Realizado pelo Serviço Nacional de Aprendizagem Comercial em Mato Grosso (Senac-MT), em parceria com o Serviço de Apoio às Micro e Pequenas Empresas do Estado de Mato Grosso (Sebrae-MT), o projeto percorre diferentes regiões do estado levando conteúdos estratégicos sobre comportamento do consumidor, experiência de compra e relacionamento com clientes.
A primeira parada será em Lucas do Rio Verde, no dia 3 de junho.

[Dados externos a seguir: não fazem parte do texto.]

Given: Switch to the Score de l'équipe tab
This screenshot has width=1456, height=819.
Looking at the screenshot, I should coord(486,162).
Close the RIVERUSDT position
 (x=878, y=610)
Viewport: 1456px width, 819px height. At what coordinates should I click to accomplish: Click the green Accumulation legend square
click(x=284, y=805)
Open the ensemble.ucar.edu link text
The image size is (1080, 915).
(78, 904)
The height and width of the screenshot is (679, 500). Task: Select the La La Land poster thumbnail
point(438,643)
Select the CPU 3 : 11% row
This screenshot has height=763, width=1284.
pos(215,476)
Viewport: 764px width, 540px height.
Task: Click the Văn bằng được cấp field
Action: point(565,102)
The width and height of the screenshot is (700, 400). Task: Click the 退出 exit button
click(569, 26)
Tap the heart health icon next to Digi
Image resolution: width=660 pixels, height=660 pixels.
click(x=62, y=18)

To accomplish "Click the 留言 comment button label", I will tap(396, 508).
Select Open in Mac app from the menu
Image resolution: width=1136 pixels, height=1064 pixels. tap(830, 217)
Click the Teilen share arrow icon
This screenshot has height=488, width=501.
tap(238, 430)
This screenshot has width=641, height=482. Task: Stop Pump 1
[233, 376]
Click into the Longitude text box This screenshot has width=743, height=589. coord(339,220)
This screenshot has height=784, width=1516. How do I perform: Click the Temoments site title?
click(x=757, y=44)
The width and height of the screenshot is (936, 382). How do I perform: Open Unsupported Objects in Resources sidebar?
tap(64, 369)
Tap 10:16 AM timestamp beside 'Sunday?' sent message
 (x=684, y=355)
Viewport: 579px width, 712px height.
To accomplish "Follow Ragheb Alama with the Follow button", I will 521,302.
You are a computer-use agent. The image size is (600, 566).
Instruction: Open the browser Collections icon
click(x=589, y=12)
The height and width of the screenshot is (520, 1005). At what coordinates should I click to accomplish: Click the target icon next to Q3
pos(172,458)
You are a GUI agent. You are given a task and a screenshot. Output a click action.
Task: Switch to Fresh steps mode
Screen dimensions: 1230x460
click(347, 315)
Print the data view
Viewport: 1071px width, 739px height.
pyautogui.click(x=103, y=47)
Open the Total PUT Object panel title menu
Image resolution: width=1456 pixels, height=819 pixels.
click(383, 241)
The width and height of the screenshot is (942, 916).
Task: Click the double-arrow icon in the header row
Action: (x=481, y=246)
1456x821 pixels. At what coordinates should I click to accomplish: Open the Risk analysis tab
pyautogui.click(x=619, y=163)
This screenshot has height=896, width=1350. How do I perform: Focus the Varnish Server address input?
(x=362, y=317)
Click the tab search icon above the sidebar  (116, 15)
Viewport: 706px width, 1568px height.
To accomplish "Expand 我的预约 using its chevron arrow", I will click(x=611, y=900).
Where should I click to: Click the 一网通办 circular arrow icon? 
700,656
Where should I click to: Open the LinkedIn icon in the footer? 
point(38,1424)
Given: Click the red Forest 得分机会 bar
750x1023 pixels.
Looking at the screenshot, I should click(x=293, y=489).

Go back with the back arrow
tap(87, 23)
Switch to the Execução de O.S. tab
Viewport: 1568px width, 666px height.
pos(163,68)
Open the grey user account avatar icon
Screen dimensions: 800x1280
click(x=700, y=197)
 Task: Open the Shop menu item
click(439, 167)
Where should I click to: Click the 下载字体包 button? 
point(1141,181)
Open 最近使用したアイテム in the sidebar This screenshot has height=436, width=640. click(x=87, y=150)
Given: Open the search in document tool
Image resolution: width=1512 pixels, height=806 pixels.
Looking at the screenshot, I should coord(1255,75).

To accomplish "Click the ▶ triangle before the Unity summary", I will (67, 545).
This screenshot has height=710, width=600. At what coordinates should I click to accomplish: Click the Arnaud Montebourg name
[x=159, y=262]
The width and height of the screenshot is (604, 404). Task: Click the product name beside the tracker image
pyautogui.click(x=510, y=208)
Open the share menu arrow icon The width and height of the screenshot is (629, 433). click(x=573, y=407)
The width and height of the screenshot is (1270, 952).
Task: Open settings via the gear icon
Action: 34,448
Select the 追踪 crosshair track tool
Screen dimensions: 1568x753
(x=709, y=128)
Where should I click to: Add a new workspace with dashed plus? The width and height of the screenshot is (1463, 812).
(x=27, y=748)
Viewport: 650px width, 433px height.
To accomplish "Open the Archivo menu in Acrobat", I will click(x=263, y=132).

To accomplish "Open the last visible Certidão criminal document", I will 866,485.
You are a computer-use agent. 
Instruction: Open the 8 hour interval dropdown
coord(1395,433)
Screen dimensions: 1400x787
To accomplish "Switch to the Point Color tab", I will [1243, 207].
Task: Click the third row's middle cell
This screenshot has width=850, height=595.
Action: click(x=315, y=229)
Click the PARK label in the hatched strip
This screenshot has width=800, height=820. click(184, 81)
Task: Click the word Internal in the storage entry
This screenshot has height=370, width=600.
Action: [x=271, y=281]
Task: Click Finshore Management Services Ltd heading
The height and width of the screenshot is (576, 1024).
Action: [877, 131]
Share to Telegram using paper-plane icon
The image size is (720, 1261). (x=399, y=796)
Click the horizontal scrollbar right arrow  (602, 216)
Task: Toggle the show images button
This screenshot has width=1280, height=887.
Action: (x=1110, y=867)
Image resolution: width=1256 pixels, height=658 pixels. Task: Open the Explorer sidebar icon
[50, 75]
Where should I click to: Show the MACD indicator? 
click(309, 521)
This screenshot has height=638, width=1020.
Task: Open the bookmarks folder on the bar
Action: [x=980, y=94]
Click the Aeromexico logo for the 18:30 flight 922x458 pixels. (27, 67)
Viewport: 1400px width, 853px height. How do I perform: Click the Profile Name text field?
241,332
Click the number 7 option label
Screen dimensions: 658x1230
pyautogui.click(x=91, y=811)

Depois, o circuito segue para Alta Floresta, em 9 de junho, Colíder, no dia 11, e encerra a programação do mês em Água Boa, no dia 23. Em todas as cidades, a recepção ao público começa às 18h.
A partir das 19h30, o especialista em experiência do cliente Manoel Carlos Junior ministra a palestra “Atendimento que vende: como encantar o cliente dentro da loja”. O conteúdo apresenta estratégias para transformar o atendimento em diferencial competitivo, criando conexões com o consumidor e aumentando as oportunidades de fidelização e vendas.
Manoel Carlos Junior é curador e especialista em Customer Experience, além de autor dos livros “Experiencialize: os sete passos para transformar produtos e serviços em experiências” e “Experiencializando o Mundo: 40 histórias reais baseadas no método experiencialize”.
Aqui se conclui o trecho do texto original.